DATA SUPPLIED
┄┄┄┄┄┄

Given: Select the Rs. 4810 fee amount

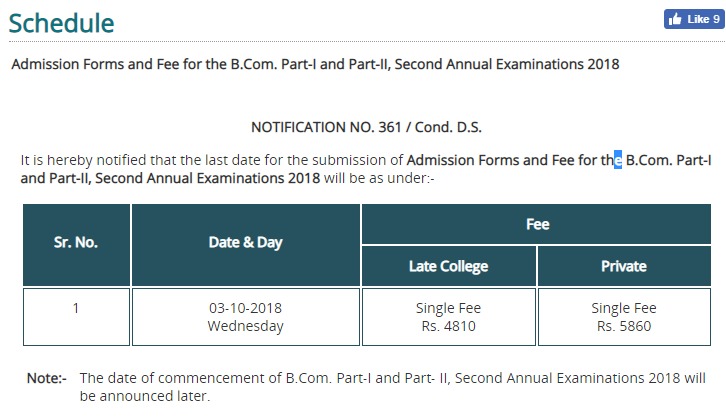Looking at the screenshot, I should click(x=448, y=326).
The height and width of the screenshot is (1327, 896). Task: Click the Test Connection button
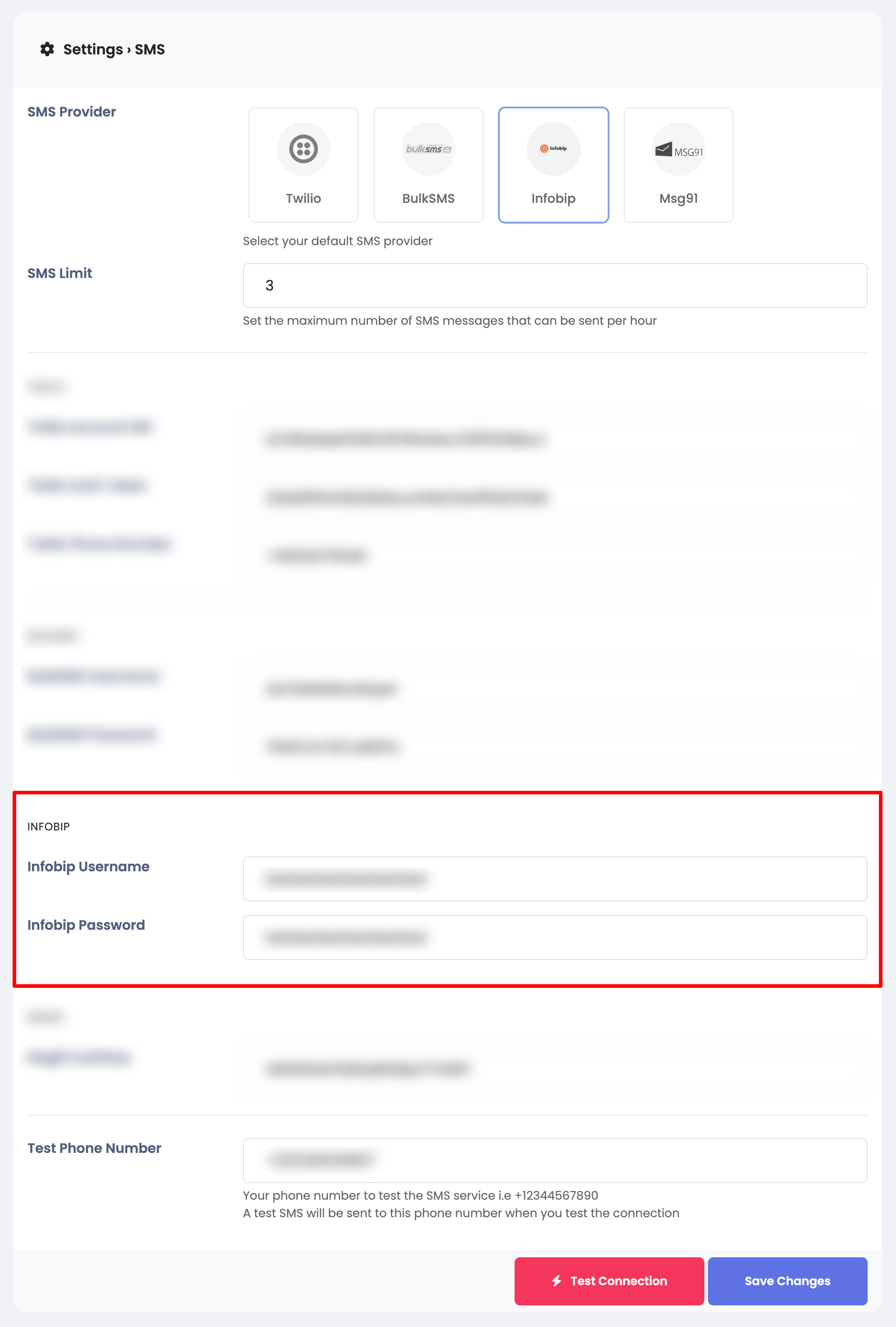click(609, 1281)
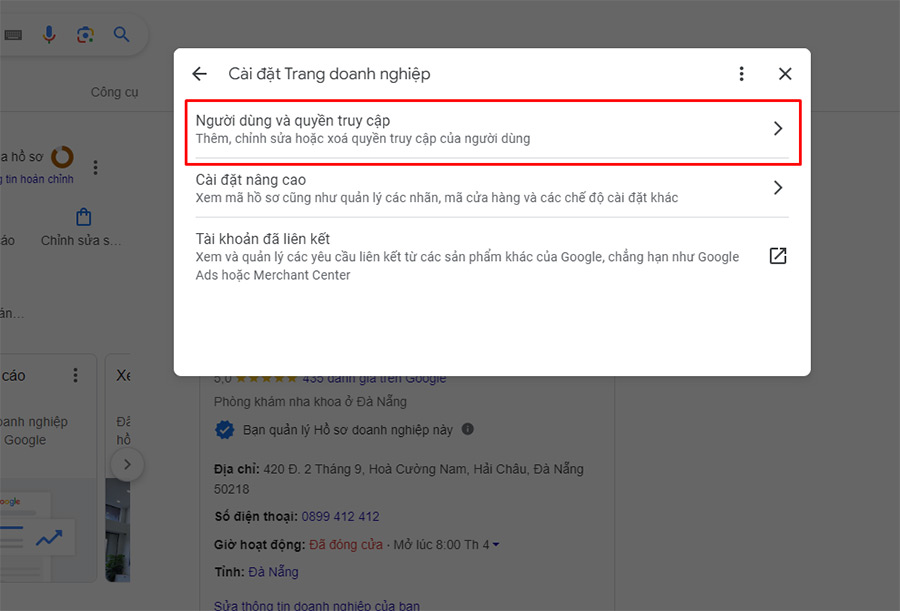The width and height of the screenshot is (900, 611).
Task: Expand 'Người dùng và quyền truy cập' via its chevron
Action: 778,128
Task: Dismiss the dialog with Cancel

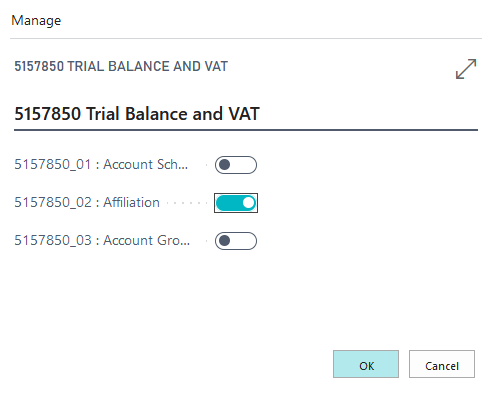Action: 442,364
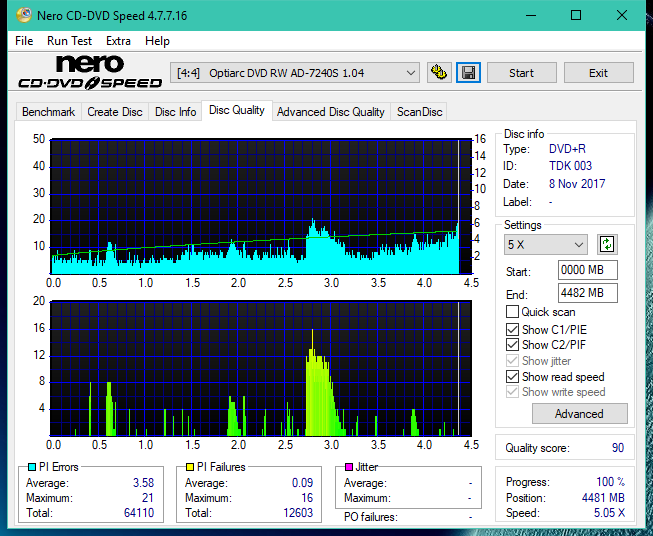This screenshot has width=653, height=536.
Task: Click the Advanced settings button
Action: click(579, 414)
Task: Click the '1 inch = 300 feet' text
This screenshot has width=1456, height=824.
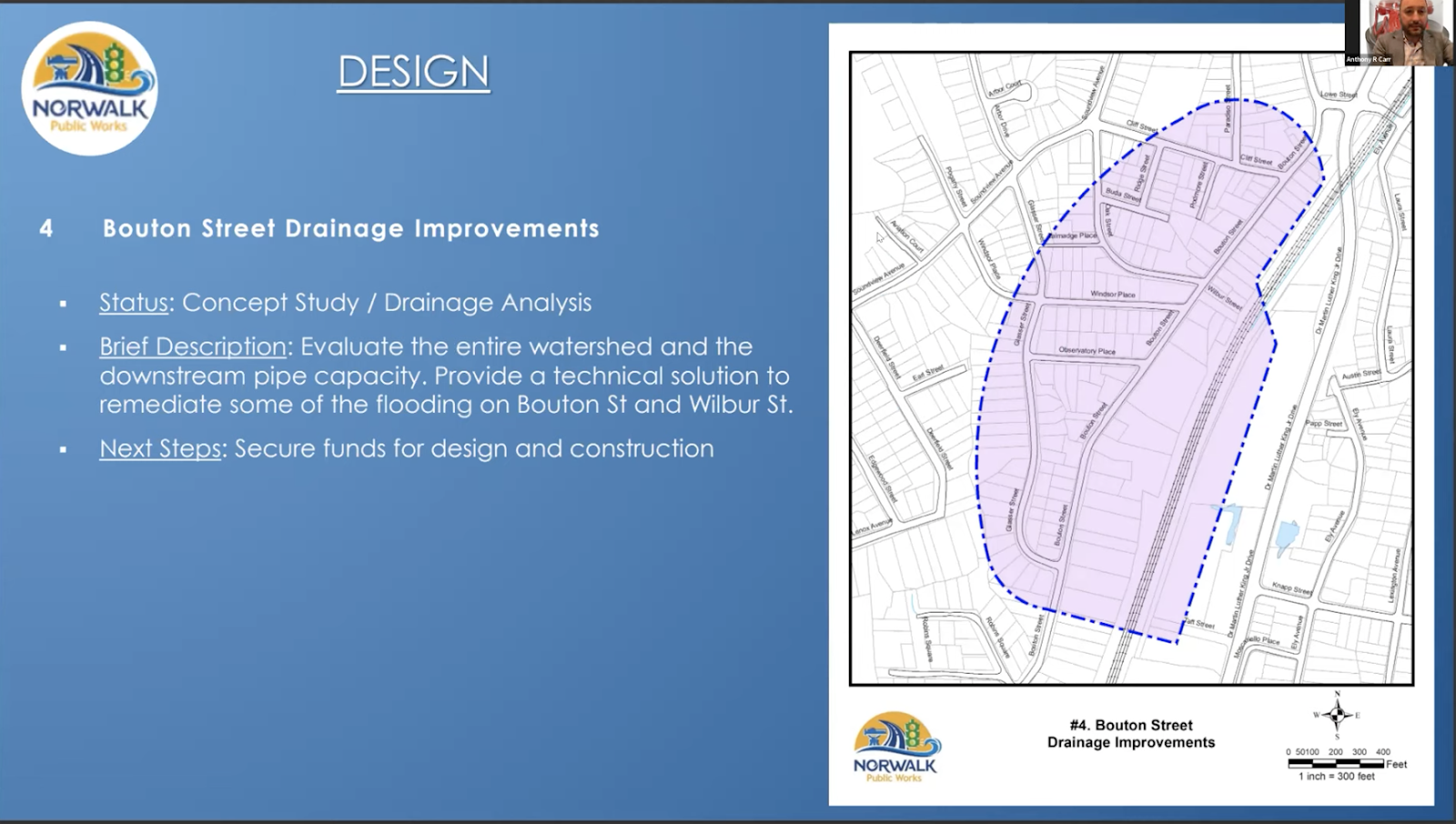Action: tap(1336, 777)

┄┄┄┄┄┄

TASK
Output the lines of the material above as a JSON list of strings, one string per line, with blank lines left out. Leave the pictures out of the answer.

PROBLEM SOLUTION
[
  "Given: Select the Rs. 4810 fee amount",
  "Looking at the screenshot, I should click(x=448, y=326).",
  "The height and width of the screenshot is (1327, 896). Task: Click the Test Connection button",
  "click(609, 1281)",
  "The width and height of the screenshot is (900, 611).",
  "Task: Expand 'Người dùng và quyền truy cập' via its chevron",
  "Action: 778,128",
  "Task: Dismiss the dialog with Cancel",
  "Action: 442,364",
  "This screenshot has width=653, height=536.",
  "Task: Click the Advanced settings button",
  "Action: click(579, 414)",
  "Task: Click the '1 inch = 300 feet' text",
  "This screenshot has width=1456, height=824.",
  "Action: tap(1336, 777)"
]